新規事業の市場規模と売上は「円柱」をイメージせよ

私は様々な企業様で、新規事業立ち上げのワークショップを行っています。
ここで皆さんが苦労されることがあります。それは…

「新規事業の市場規模と売上を見積もること」

色々な市場調査データを探して、数字を引っ張ってきて、色々と計算する人もいます。かく言う私も、若手製品プランナー時代はそうやっていました。

でも、いくら市場データを調査しても、なかなか上手くいかないものです。

ここで市場規模と売上を予測するコツがあります。

それは、円柱をイメージすること。

図のように、

・円柱の体積 = 市場規模
・底面積 = 顧客の数
・高さ = 課題の深刻さ
・円柱の水の高さ=自社シェア
・水の量 = 自社の売上

と考えると、

円柱の体積(市場規模) = 底面積(顧客の数) × 高さ(課題の深刻さ)
水の量(自社の売上)  = 市場規模 × 自社シェア

になります。

具体的な例で考えてみましょう。ペットフード市場です。

・日本国内で犬や猫といったペットの数は、約1600万匹です。
・ペット一匹にかかるペットフードの支出を、年間4万円程度と想定します。
・市場規模は、1600万匹 × 4万円 = 6400億円です。
・自社がペットフード市場で強みがあり、シェア20%が取れれば、売上1280億円です。

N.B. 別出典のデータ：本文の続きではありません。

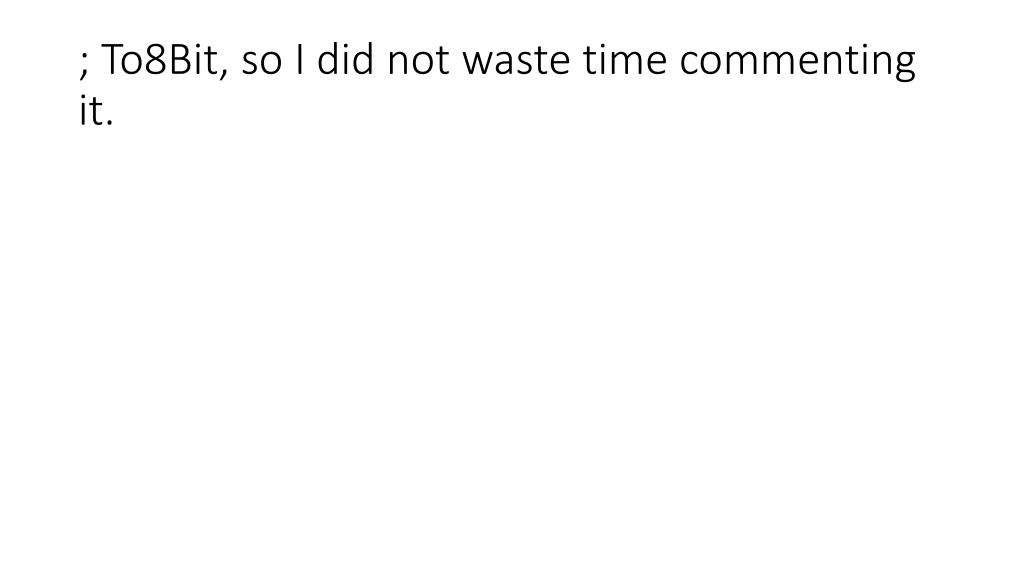The width and height of the screenshot is (1024, 576).
Task: Click the word commenting
Action: (x=798, y=62)
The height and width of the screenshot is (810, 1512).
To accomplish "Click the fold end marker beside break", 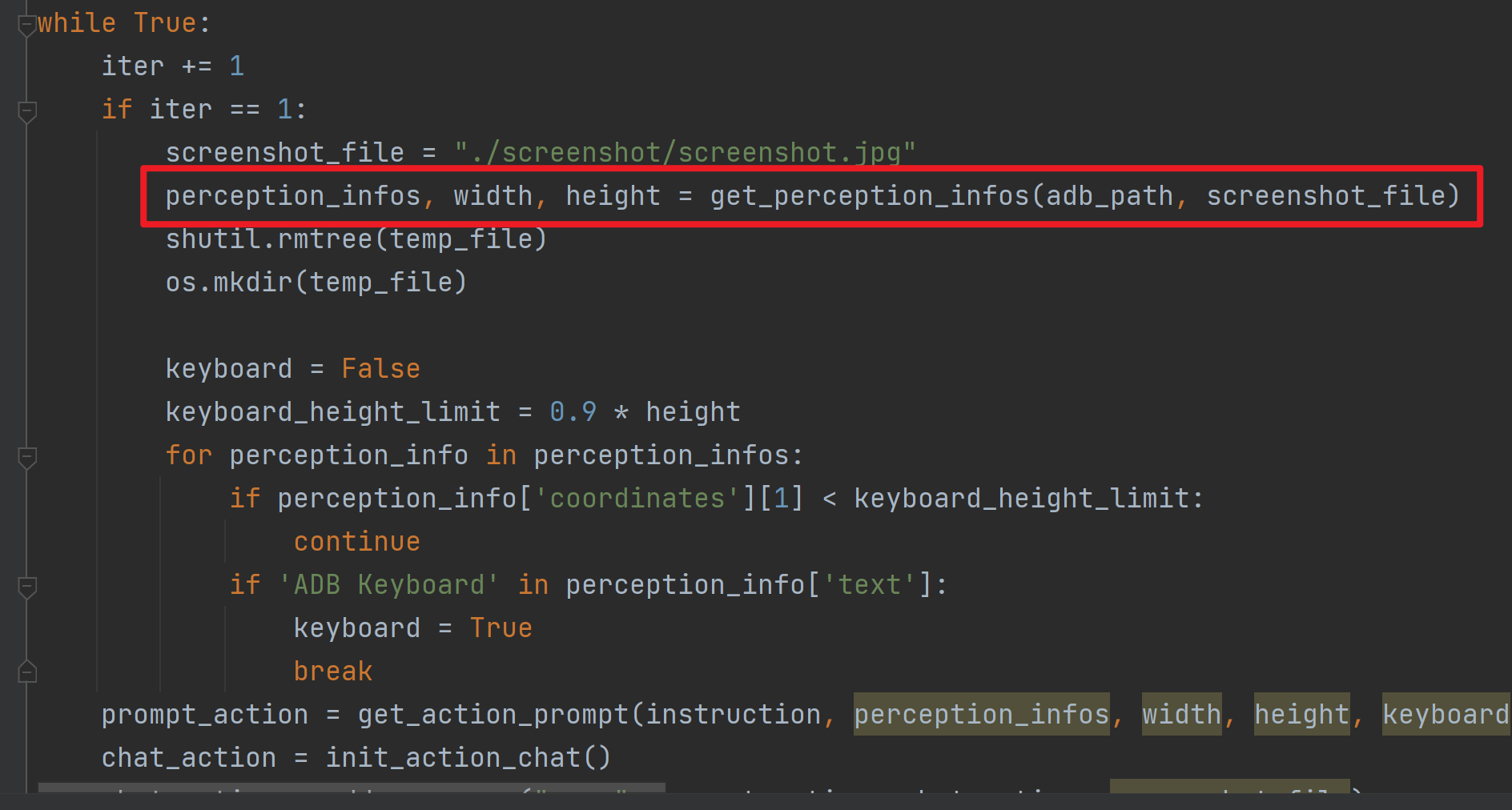I will (x=26, y=672).
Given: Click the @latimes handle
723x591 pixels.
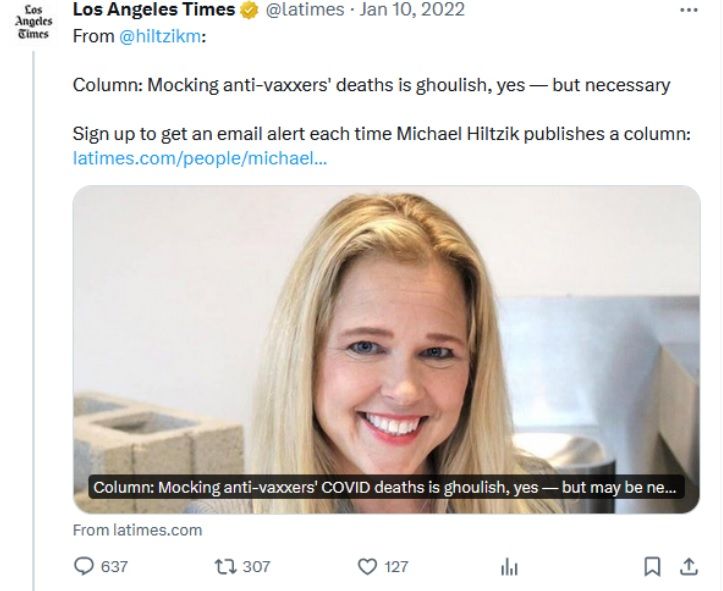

ちなみに矢野経済研究所によると、2022年のペットフード市場規模は6083億円です。こんな大雑把な計算でも、市場規模の見積りはほぼ合っています。

この円柱がイメージできれば、色々なパターンが考えられるようになります。

【残念なパターン】
顧客は多いけど、顧客に刺さらないパターンです。市場を大きく取りすぎて、自社の強みが活きないのです。

多くの人は「市場規模は1兆円だ。シェア1%取るだけで、売上100億円になる!」というように考えがちですが、市場では激しい競争が繰り広げられています。たいていの場合、強みがなければ1%すら取れずに、失敗プロジェクトとなります。

【新市場開発パターン】
逆に顧客にはすごく刺さるのですが、ターゲット顧客数が少ないパターンです。ニッチ戦略により、まだ勝者がいない市場で強みを活かしてダントツのシェアを確保し、市場を押さえます。

その市場に成長性があれば、化ける可能性もあります。1998年頃にニッチ市場で混戦状態だったネット検索市場で、後発にもかかわらず技術的優位性を活かし、市場を制覇して巨大化したグーグルはまさにこのパターンです。

さらに隣接する市場で数をこなしていけば、無双化する可能性もあります。最初に書籍オンライン販売市場を制覇した後、CD/DVDオンライン販売市場に進出し、徐々に商品群を広げたアマゾンはこのパターンです。

【理想パターン】
既存市場で、顧客はそこそこいて、かつ顧客に刺さるパターンです。ここではウォンツ(=ありそうでなかったモノ)の発掘が必要になります。

成熟している家電商品市場で、コードレス掃除機、サイクロン掃除機、速乾性能と髪ダメージを軽減したヘアドライヤー、羽根がない扇風機など、様々なヒット商品を生み出しています。

改めて、新規事業を考える際には、この円柱をイメージしてみてはいかがでしょうか?